Brief an einen EX-Chef
| Von traumperlentaucher @ 09:11 | [ Briefe ] |

Letzte Nacht habe ich davon geträumt, einen Brief an einen meiner EX-Chefs zu schreiben. Vielleicht hätte dieser etwa so ausgesehen:
Lieber Ex-Chef
Erst jetzt, Jahre nachdem wir uns getrennt haben, kann ich dich endlich richtig verstehen. Und erst jetzt sehe ich, wie es damals wirklich gewesen ist.
Deine militärische Art, mit den Armen auf dem Rücken in deinem Büro herumzustolzieren und in deinen Schuhen zu wippen, deine Facon an den Zähnen zu saugen, wenn du ein Frage gestellt hattest, die ich nicht beantworten konnte und deine Spezialität, deine Untergebenen bei jeder Gelegenheit blosszustellen, erweckten in mir damals tiefsten Widerwillen.

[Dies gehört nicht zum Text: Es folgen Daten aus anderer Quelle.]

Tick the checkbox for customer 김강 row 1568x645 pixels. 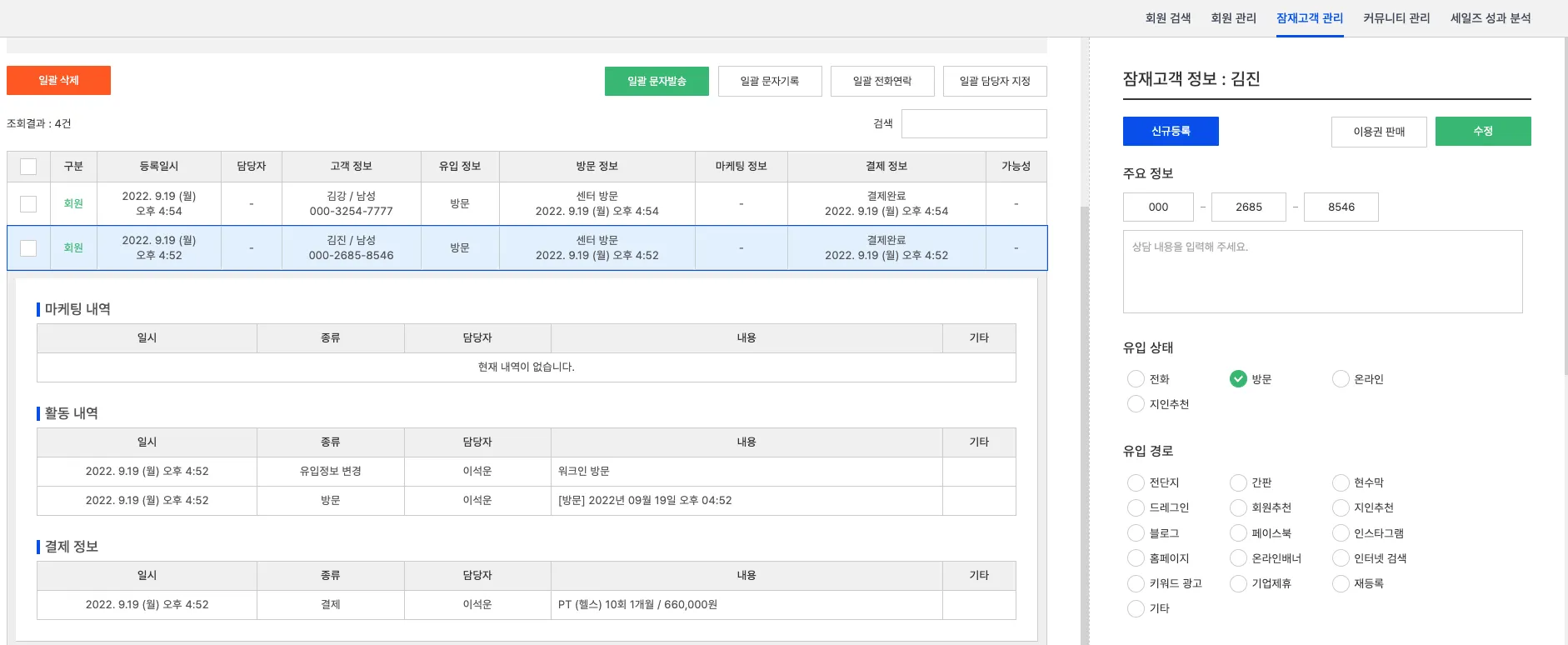28,204
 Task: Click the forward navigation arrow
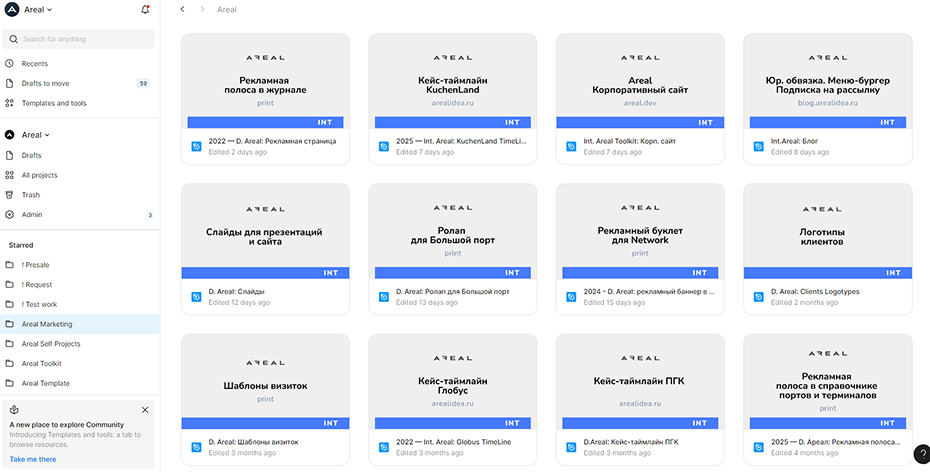point(201,10)

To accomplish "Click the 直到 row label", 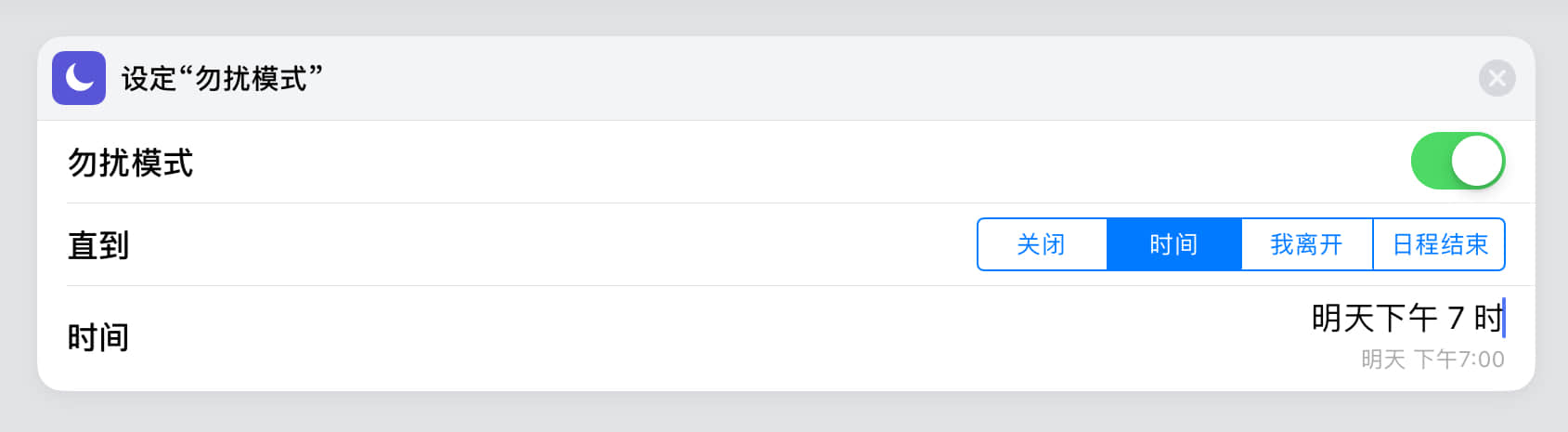I will click(98, 245).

Zu Unrecht, wie ich heute zugeben muss. Erst jetzt habe ich erkannt, wie sehr du damals getrieben wurdest. Getrieben durch den Verwaltungsrat, der dir eine Riesenkarotte in Form eines Optionspakets vor die Nase gehängt hatte, anstatt dir einen Lohn zu bezahlen, der deinen Talenten entsprach. Getrieben von immer neuen Forderungen nach noch mehr Wachstum in Geschäftsfeldern, von denen du nichts verstanden hast.
Dabei warst du doch auch nur ein Mensch. Auch du hast dich tagelang gelangweilt in deinem Büro, im Internet herumgesurft und Papierflieger gefaltet. Auch du hast die Tage mit Kaffeetrinken totgeschlagen, weil einfach nichts los war.
Ich habe damals einfach nicht begriffen, wie schwierig dein Job war: Immer wieder mit seinen Untergebenen zu telefonieren, nach Projekt XY zu fragen und Termine zu verlangen, die sie nicht halten konnten. Immer wieder diesen Ohrfeigengesichtern im Verwaltungsrat erklären zu müssen, wieso der Profit nur um 30 und nicht um 100 Prozent gestiegen war, und ihre Fragen nach irgendwelchen Zahlen zu beantworten, die weder du noch sie verstanden hatten. Erst jetzt begreife ich, wie schwierig das für dich gewesen sein muss. Auch diese Interviews mit diesem störrischen Journalisten, der partout nicht schreiben wollte, was du ihm diktiert hast. Wenigstens haben die anderen gespurt. Diese Pressekonferenzen waren ja auch teuer genug. Wirklich mühsam, diese Märchenstunden, nur damit die Aktien wieder etwas höher strebten.
Ich kann dich auch verstehen, wie sehr du dich gelangweit hast, auf deinen Langstreckenflügen in der ersten Klasse und bei den Verhandlungen mit irgendwelchen Idioten, die dich nicht die Bohne interessierten. Darum kann ich auch nachfühlen, dass du spät abends deine Assistentin auf deinem Schreibtisch „zur Strecke“ gebracht hast. Wenigstens ein bisschen Abwechslung in diesem tristen Leben an der Spitze der Pyramide mit all diesen Menschen unter dir, die dir im Grunde genommen am Arsch vorbei gegangen sind und mit all diesen Heuchlern mit ihren tiefbraunen Zungen in der zweiten Reihe.
Ich hoffe für dich, dass du es schliesslich geschafft hast und sich dein Traum erfüllt hat: Der Traum vom Ausstieg aus diesem unsäglichen Leben – mit einer gehörigen Stange Geld versteht sich.
Dein mitfühlender Trauperlentaucher
Disclaimer: Dieser Beitrag ist frei erfunden und ironisch gemeint, Ähnlichkeiten mit Personen und Ereigissen aus der Wirklichkeit sind rein zufällig und ungewollt.